Rows of pointing data
>> start

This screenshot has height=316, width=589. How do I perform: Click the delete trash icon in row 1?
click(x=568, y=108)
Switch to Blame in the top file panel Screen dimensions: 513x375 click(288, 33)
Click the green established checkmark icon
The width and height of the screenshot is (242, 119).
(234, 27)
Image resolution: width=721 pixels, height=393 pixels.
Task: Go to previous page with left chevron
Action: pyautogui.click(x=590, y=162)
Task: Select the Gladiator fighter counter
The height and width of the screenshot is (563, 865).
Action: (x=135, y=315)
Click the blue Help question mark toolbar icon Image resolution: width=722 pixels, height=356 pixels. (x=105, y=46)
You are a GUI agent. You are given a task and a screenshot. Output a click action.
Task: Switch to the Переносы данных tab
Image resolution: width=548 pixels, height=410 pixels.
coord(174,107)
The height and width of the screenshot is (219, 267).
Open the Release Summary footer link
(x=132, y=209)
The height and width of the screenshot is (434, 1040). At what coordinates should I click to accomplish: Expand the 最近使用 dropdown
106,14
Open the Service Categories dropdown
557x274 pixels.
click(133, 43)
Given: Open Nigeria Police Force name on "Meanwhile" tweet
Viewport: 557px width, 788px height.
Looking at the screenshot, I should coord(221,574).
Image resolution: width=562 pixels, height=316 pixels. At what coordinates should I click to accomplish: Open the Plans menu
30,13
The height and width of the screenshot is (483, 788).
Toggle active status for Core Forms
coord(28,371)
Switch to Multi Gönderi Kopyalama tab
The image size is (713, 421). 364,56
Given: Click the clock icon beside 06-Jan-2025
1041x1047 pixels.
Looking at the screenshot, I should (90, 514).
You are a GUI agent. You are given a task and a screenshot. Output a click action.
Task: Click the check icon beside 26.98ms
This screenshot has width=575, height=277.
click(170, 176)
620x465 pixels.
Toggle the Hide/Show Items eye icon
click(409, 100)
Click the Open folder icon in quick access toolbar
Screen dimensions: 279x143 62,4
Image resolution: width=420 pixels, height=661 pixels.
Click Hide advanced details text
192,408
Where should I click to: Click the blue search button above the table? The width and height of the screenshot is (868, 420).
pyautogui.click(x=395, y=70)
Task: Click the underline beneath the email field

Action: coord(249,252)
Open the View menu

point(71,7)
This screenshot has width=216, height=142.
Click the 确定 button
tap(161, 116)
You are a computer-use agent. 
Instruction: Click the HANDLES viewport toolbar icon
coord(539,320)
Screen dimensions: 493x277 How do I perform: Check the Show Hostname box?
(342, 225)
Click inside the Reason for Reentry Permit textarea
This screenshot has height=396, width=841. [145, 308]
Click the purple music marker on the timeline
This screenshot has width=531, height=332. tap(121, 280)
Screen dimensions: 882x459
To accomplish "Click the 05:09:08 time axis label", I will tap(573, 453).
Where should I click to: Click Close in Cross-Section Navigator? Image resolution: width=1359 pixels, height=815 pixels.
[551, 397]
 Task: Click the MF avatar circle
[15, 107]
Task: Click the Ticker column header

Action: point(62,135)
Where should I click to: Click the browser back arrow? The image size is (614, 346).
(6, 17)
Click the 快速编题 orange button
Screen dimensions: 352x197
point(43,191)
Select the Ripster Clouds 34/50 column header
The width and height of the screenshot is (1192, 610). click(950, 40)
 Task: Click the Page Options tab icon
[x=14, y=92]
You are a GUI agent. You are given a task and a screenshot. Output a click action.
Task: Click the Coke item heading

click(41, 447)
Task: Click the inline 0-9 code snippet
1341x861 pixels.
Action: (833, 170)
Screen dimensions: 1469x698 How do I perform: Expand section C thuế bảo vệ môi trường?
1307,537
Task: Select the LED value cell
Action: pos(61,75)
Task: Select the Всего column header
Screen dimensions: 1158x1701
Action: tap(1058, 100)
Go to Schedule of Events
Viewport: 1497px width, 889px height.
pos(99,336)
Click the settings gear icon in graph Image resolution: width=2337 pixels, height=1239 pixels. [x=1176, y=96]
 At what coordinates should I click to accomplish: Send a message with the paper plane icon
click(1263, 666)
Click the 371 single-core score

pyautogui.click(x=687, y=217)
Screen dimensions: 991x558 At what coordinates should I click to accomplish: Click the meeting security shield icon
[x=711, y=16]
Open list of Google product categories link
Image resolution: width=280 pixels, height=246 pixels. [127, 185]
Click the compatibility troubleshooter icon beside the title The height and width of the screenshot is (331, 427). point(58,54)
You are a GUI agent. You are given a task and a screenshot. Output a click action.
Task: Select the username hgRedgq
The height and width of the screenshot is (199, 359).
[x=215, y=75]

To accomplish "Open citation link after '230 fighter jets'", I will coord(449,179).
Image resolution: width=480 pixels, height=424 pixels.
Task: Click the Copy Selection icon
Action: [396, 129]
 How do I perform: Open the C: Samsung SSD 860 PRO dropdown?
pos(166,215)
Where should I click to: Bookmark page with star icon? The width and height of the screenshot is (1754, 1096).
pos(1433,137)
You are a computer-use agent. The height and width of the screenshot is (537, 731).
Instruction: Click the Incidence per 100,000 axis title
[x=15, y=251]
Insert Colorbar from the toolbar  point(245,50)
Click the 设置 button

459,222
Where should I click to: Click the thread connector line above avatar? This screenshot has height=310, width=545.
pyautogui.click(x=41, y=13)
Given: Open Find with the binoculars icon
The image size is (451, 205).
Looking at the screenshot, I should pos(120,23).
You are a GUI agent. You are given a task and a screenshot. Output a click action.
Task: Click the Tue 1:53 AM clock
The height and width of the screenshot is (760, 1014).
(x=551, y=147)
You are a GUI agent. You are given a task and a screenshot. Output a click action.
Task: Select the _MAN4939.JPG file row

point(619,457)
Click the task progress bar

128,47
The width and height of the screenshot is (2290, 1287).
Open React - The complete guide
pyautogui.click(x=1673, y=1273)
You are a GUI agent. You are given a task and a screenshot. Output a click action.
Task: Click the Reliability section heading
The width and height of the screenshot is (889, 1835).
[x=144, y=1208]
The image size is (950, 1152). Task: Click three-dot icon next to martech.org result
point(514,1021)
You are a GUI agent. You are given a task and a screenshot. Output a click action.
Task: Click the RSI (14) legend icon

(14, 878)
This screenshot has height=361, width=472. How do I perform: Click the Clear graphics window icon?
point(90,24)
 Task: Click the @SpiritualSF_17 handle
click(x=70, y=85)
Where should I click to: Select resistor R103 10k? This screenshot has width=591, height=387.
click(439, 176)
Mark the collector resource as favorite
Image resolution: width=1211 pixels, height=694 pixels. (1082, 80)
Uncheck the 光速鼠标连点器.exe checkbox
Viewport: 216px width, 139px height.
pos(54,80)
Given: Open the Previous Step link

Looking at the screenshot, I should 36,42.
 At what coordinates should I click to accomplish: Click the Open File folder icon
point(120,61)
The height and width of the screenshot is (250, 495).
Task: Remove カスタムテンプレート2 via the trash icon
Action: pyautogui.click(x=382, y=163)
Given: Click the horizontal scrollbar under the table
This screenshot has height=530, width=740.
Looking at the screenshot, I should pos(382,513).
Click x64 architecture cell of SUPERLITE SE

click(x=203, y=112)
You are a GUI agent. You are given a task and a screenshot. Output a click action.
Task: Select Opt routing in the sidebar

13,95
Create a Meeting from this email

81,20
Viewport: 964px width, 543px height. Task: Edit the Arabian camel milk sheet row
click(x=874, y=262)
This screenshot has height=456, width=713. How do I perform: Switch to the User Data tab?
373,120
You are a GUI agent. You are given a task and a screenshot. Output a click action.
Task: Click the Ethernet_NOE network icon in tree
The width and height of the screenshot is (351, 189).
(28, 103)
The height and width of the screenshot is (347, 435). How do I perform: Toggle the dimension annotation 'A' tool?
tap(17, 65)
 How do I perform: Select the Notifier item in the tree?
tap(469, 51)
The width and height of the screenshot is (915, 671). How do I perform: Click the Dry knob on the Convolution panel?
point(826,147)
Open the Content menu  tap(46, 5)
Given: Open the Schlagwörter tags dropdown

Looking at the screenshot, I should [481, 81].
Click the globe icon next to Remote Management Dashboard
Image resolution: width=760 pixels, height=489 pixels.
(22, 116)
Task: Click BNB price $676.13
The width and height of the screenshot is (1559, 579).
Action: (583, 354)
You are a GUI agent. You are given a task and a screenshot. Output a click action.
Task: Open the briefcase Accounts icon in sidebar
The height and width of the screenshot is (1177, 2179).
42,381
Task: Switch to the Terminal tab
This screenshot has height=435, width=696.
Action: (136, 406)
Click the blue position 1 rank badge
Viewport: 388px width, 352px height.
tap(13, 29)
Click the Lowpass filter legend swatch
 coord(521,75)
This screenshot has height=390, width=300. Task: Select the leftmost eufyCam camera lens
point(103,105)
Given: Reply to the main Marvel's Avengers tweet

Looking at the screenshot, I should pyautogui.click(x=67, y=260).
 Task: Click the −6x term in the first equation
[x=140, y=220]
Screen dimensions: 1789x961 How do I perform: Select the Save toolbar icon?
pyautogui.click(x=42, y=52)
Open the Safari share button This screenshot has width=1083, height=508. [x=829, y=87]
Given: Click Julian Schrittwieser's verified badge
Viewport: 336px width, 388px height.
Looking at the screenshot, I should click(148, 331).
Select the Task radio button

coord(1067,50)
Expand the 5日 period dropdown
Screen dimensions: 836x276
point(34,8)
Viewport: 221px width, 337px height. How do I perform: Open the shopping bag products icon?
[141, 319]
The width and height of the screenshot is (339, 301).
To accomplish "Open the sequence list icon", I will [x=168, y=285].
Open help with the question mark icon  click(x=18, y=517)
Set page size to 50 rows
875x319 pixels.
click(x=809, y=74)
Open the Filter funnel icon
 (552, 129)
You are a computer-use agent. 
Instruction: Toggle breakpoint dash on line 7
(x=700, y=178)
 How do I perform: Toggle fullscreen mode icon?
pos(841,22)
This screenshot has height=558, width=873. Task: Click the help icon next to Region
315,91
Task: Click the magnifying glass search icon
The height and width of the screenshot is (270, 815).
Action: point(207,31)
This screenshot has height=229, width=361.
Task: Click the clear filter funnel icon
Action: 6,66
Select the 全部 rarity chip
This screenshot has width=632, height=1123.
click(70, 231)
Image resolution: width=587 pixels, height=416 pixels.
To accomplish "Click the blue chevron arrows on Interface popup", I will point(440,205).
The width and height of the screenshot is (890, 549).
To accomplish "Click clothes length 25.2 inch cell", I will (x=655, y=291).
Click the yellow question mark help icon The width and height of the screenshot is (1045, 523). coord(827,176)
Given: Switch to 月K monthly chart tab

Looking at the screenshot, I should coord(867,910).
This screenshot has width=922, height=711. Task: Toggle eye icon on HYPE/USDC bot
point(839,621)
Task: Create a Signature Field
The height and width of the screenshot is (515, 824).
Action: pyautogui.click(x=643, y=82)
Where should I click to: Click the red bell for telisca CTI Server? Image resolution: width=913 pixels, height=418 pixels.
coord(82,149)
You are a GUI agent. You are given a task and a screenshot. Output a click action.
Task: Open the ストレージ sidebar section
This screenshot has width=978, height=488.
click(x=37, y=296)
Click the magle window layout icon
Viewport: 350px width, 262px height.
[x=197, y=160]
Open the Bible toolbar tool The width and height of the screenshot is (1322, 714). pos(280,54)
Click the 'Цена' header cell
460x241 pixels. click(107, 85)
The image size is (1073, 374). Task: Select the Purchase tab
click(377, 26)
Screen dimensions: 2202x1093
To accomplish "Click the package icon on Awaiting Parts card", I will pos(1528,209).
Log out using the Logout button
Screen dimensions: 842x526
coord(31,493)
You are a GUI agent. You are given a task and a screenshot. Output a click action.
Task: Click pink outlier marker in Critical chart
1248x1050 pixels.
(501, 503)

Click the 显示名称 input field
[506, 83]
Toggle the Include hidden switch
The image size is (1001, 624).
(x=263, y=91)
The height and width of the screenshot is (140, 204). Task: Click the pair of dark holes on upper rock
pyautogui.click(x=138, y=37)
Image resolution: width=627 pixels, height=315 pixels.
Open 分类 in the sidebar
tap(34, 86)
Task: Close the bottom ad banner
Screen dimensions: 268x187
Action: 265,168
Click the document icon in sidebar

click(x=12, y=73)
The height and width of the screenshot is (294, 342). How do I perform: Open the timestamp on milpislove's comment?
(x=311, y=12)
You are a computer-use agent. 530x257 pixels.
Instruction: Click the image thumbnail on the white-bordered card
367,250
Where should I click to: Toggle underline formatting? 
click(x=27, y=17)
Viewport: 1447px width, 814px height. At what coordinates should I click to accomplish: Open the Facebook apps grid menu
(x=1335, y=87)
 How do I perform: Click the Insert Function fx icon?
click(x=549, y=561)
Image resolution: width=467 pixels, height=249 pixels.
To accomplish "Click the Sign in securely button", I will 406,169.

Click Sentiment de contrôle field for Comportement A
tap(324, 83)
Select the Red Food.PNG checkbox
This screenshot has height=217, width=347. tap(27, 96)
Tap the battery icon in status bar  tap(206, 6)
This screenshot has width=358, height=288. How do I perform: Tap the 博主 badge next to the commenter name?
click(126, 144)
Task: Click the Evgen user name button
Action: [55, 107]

>> end

What the task asks: Edit the material from the line containing "This screenshot has height=558, width=873." through the line containing "I will point(440,205).", replacing "help icon" with "info icon" and keeping everything else unchanged. Return only those lines.

Correct output:
This screenshot has height=558, width=873. Task: Click the info icon next to Region
315,91
Task: Click the magnifying glass search icon
The height and width of the screenshot is (270, 815).
Action: point(207,31)
This screenshot has height=229, width=361.
Task: Click the clear filter funnel icon
Action: 6,66
Select the 全部 rarity chip
This screenshot has width=632, height=1123.
click(70, 231)
Image resolution: width=587 pixels, height=416 pixels.
To accomplish "Click the blue chevron arrows on Interface popup", I will point(440,205).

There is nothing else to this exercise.